PROFIL GENETIK ISOLAT Plasmodium falciparum DAN P. vivax PADA EFIKASI OBAT ANTIMALARIA DIHIDROARTEMISININ PIPERAKUIN PROVINSI NUSA TENGGARA TIMUR

Abstract

Malaria masih menjadi masalah kesehatan masyarakat di Indonesia, terutama di wilayah endemis seperti Provinsi Nusa Tenggara Timur. Salah satu program pengendalian malaria mengenai pengobatan masih sangat bergantung pada artemisinin-based combination therapy (ACT). Obat antimalaria dihydroartemisinin-piperaquine (DHA-PPQ) merupakan obat antimalaria lini pertama di Indonesia. Adanya kasus resistansi terhadap artemisinin di negara Kamboja (Greater Mekong Region) menimbulkan kekhawatiran akan meluas potensi berkembangnya resistansi tersebut di Indonesia. Penelitian ini bertujuan untuk menilai efikasi DHA-PPQ serta mengevaluasi penanda genetik resistansi antimalaria pada isolat Plasmodium falciparum dan P. vivax di Kabupaten Sumba Barat dan Kupang, Provinsi Nusa Tenggara Timur. Hasil penelitian menunjukkan bahwa seluruh pasien sembuh total atau 100% Adequate Clinical and Parasitological Response (ACPR). Analisis molekuler meliputi deteksi single-nucleotide polymorphisms (SNP) pada gen Pfk13 dan Pfcrt pada Plasmodium falciparum, serta gen Pvk12 pada P. vivax menggunakan metode PCR sekuensing. Analisis copy number variation (CNV) gen Pfmdr1 dan Pfpm2 menggunakan metode real-time PCR. Secara molekuler, seluruh isolat P. falciparum dan P. vivax menunjukkan alel tipe normal (wild type) pada gen Pfk13, Pfcrt, dan Pvk12. Namun, ditemukan peningkatan CNV gen Pfmdr1 (12,19%) dan Pfpm2 (24,39%). Temuan ini menunjukkan bahwa DHA-PPQ masih efektif di wilayah penelitian, meskipun terjadi peningkatan CNV gen Pfmdr1 dan Pfpm2. Pemantauan molekuler berkelanjutan tetap diperlukan untuk mendeteksi dini potensi resistansi antimalaria.

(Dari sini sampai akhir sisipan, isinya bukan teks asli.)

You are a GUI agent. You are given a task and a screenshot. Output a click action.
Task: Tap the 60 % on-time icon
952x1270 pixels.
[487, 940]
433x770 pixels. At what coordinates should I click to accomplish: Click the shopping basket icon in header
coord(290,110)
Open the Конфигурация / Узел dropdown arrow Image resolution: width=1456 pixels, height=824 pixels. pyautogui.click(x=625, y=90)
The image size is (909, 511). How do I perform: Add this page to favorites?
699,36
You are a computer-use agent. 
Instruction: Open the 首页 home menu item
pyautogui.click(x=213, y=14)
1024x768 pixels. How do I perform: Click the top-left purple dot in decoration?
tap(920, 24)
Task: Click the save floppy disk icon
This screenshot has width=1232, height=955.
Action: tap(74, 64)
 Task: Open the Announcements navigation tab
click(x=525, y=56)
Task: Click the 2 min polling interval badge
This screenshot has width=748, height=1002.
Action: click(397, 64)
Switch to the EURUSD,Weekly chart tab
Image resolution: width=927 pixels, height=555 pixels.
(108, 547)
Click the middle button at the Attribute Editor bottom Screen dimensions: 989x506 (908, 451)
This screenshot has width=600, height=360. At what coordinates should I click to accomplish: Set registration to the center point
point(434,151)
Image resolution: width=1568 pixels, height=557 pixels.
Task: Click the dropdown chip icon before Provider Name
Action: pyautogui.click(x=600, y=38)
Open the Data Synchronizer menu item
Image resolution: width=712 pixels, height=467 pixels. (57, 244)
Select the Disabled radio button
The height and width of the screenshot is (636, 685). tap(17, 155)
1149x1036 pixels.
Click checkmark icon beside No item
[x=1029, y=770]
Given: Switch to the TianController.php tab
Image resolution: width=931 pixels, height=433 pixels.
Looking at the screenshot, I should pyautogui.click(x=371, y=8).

Malaria continues to pose a significant public health challenge in Indonesia, particularly in regions where it is endemic, such as East Nusa Tenggara Province. It is evident that one of the malaria control programmes, with regard to treatment, continues to rely heavily on artemisinin-based combination therapy (ACT). The antimalarial drug dihydroartemisinin-piperaquine (DHA-PPQ) is the first-line antimalarial drug in Indonesia. The emergence of artemisinin resistance in Cambodia (The Greater Mekong Region) is a concern, particularly given the potential for its dissemination to Indonesia. The objective of this study is to assess the efficacy of DHA-PPQ and to evaluate the genetic markers of antimalarial resistance in Plasmodium falciparum and P. vivax isolates in West Sumba and Kupang Districts, East Nusa Tenggara Province. The results demonstrated that all patients exhibited a complete cure or an adequate clinical and parasitological response (ACPR) of 100%. The molecular analysis encompassed the detection of single-nucleotide polymorphisms (SNPs) in the Pfk13 and Pfcrt genes in Plasmodium falciparum, and in the Pvk12 gene in P. vivax, utilising PCR sequencing. Copy number variation (CNV) analysis of the Pfmdr1 and Pfpm2 genes was performed using real-time PCR. Molecularly, all P. falciparum and P. vivax isolates exhibited normal (wild type) alleles in the Pfk13, Pfcrt, and Pvk12 genes. However, an increase in CNV was identified in the Pfmdr1 (12.19%) and Pfpm2 (24.39%) genes. These findings suggest that DHA-PPQ remains effective in the study area, despite the increase in CNV observed in the Pfmdr1 and Pfpm2 genes. Continuous molecular monitoring remains necessary to detect early potential antimalarial resistance.